3 Cuando, haciendo cosas terribles cuales nunca esperábamos, descendiste,
fluyeron los montes delante de ti.
4 Ni nunca oyeron los hombres, ni oídos percibieron,
ni ojo ha visto a otro Dios fuera de ti,
que hiciese por el que en él espera.
5 Saliste al encuentro del que con alegría hacía justicia,
de los que se acordaban de ti en tus caminos;
he aquí, tú te enojaste porque pecamos;
en esos caminos hemos permanecido largo tiempo; ¿seremos salvos?
6 Si bien todos nosotros somos como suciedad,
y todas nuestras justicias como trapo de inmundicia;
y caímos todos nosotros como la hoja,
y nuestras maldades nos llevaron como viento.
7 Nadie hay que invoque tu nombre,
que se despierte para apoyarse en ti;
por lo cual escondiste de nosotros tu rostro,
y nos dejaste marchitar en poder de nuestras maldades.
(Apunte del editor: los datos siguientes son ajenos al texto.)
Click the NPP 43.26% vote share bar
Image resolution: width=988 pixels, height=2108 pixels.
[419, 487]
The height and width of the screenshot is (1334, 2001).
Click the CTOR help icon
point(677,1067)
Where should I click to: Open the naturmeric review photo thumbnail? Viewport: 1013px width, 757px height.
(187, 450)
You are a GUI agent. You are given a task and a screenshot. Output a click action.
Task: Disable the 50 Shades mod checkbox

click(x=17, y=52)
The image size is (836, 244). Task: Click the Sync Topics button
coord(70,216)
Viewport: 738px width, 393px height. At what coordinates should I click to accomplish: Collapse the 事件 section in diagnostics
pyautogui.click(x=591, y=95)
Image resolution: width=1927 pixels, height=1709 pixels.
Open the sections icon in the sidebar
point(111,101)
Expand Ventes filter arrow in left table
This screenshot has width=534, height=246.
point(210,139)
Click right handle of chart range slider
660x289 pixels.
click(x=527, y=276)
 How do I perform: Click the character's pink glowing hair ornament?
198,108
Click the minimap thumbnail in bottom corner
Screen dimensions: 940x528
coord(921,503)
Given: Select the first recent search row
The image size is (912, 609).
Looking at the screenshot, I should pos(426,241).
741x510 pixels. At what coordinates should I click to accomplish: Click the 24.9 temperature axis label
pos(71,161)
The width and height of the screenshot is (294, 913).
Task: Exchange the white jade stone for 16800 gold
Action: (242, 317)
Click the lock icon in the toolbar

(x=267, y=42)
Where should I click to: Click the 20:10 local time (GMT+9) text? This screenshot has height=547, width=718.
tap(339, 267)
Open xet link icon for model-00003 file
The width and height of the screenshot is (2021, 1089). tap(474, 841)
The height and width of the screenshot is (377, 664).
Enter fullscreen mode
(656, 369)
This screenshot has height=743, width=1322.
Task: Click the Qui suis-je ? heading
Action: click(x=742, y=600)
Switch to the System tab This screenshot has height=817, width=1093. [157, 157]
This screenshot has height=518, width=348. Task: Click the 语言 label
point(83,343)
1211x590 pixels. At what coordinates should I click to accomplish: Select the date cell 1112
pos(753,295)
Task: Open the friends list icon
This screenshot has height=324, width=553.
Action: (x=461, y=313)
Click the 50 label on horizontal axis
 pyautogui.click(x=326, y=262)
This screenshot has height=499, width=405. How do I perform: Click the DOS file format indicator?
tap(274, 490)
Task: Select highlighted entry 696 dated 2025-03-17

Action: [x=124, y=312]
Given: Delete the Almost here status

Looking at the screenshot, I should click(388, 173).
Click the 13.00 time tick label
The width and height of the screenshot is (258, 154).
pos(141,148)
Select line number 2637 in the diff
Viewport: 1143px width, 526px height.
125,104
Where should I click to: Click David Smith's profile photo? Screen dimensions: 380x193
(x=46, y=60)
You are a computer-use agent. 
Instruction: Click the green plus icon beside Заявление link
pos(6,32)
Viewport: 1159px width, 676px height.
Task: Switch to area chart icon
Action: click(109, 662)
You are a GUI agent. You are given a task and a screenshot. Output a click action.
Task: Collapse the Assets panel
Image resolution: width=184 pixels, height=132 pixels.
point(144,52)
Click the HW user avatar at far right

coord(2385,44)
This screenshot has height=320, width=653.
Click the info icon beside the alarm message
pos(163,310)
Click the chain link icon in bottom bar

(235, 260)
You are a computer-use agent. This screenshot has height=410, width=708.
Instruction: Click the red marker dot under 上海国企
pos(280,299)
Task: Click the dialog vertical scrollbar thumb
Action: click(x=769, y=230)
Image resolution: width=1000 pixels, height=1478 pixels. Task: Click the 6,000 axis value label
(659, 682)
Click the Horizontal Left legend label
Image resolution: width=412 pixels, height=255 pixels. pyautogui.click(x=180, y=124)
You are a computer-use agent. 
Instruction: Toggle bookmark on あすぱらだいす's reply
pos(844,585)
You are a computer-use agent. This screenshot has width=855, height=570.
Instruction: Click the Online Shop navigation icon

8 Ahora pues, Yahvé, tú eres nuestro Padre;
nosotros barro, y tú el que nos formaste;
así que obra de tus manos somos todos nosotros.
9 No te aires sobremanera, Yahvé,
ni tengas perpetua memoria de la iniquidad;
mira, te rogamos, pueblo tuyo somos todos nosotros.
10 Tus santas ciudades están desiertas,
Sión es un desierto,
Jerusalén una soledad.
11 La casa de nuestro santuario y de nuestra gloria, en la cual te alabaron nuestros padres,
fue consumida por el fuego;
y todas nuestras cosas preciosas han sido destruidas.
12 ¿Te estarás quieto, oh Yahvé, sobre estas cosas?
¿Callarás y nos afligirás sobremanera?